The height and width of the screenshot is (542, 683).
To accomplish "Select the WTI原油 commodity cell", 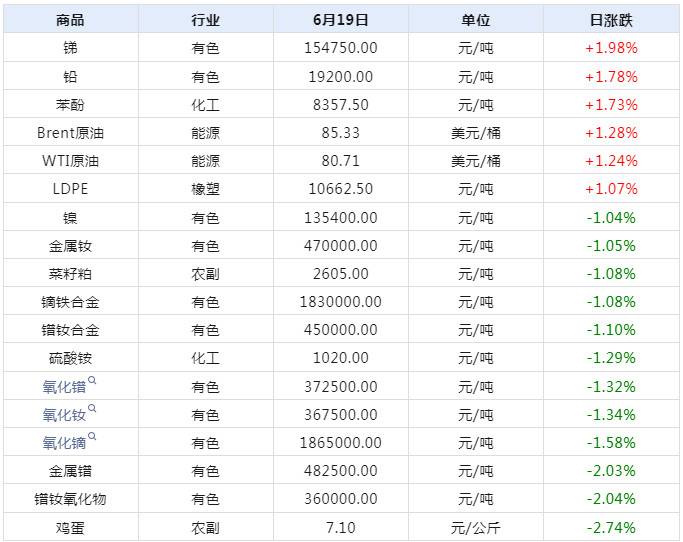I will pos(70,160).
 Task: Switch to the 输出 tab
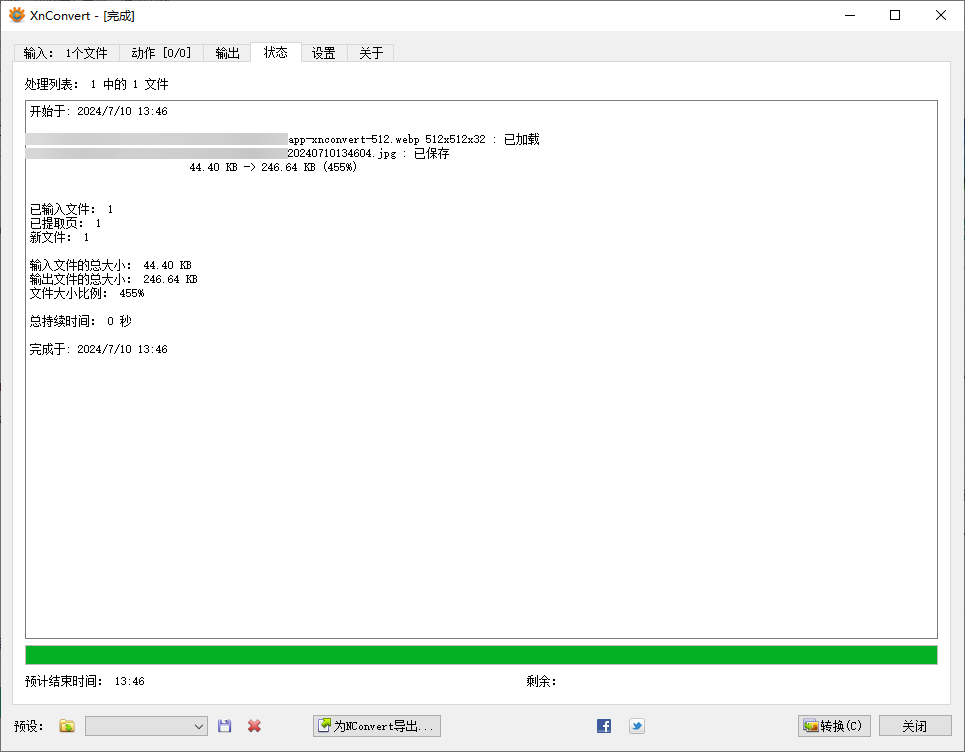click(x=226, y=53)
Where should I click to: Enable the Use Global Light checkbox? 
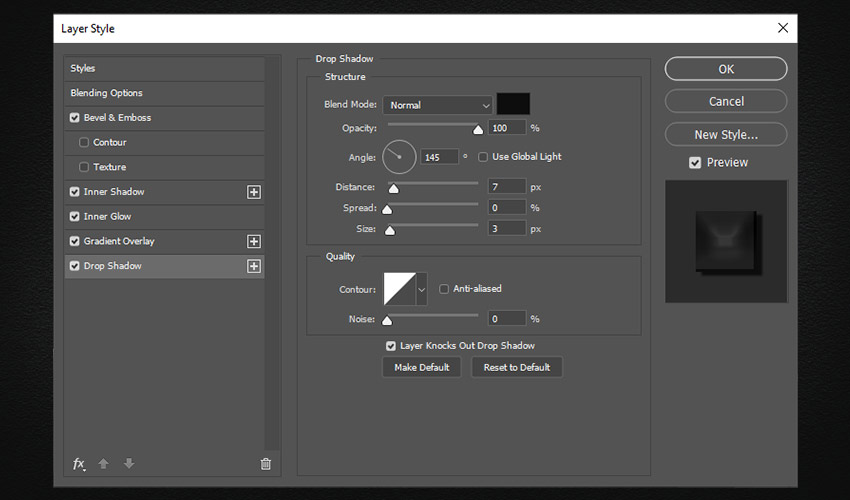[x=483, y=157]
****************
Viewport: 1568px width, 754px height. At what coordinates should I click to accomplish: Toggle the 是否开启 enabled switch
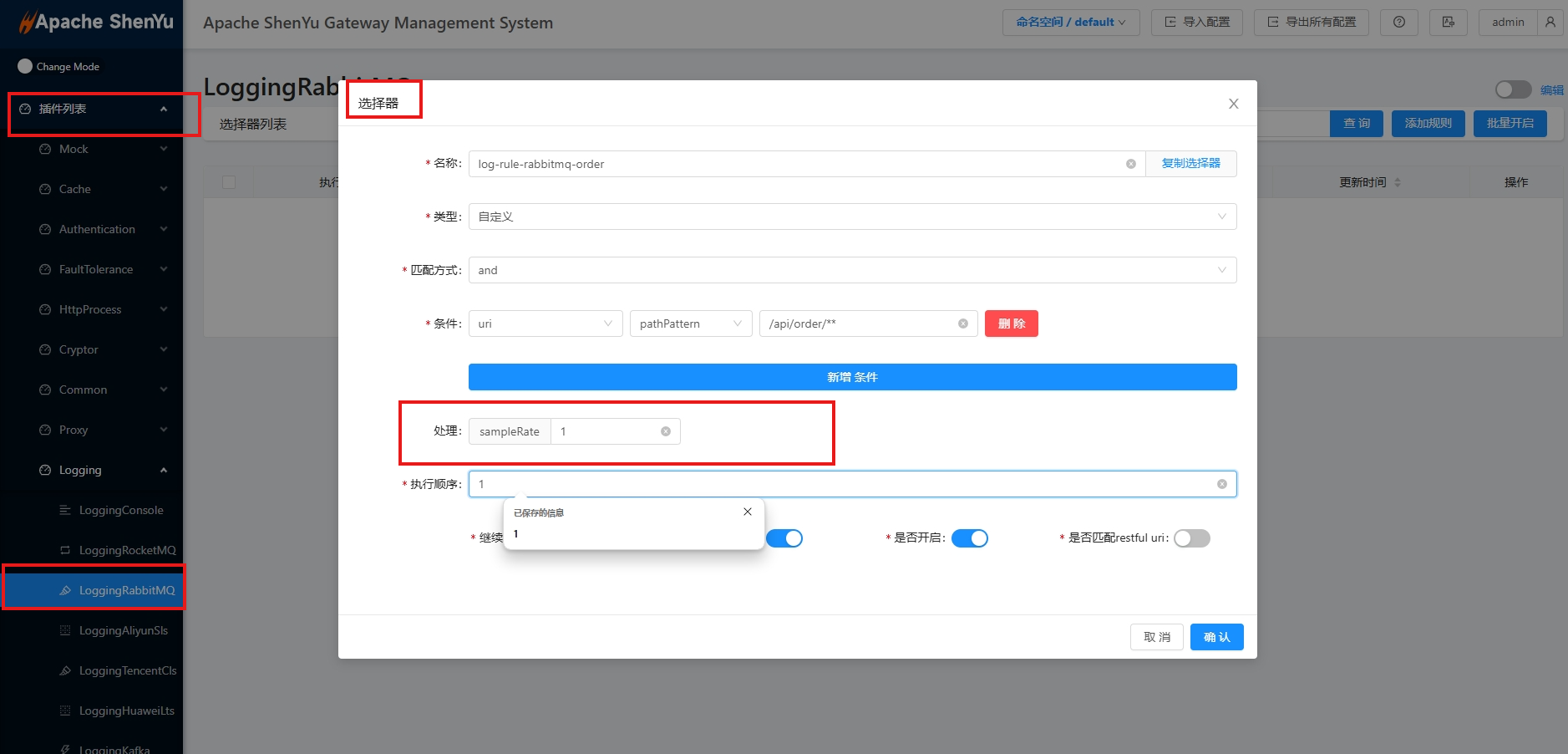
****************
Problem to solve - Where does "width" appear in the records above? Copy every line that has it.

Solution to this problem -
The height and width of the screenshot is (542, 683).
Viewport: 1568px width, 754px height. At what coordinates should I click to accomplish: Toggle the 是否开启 enabled switch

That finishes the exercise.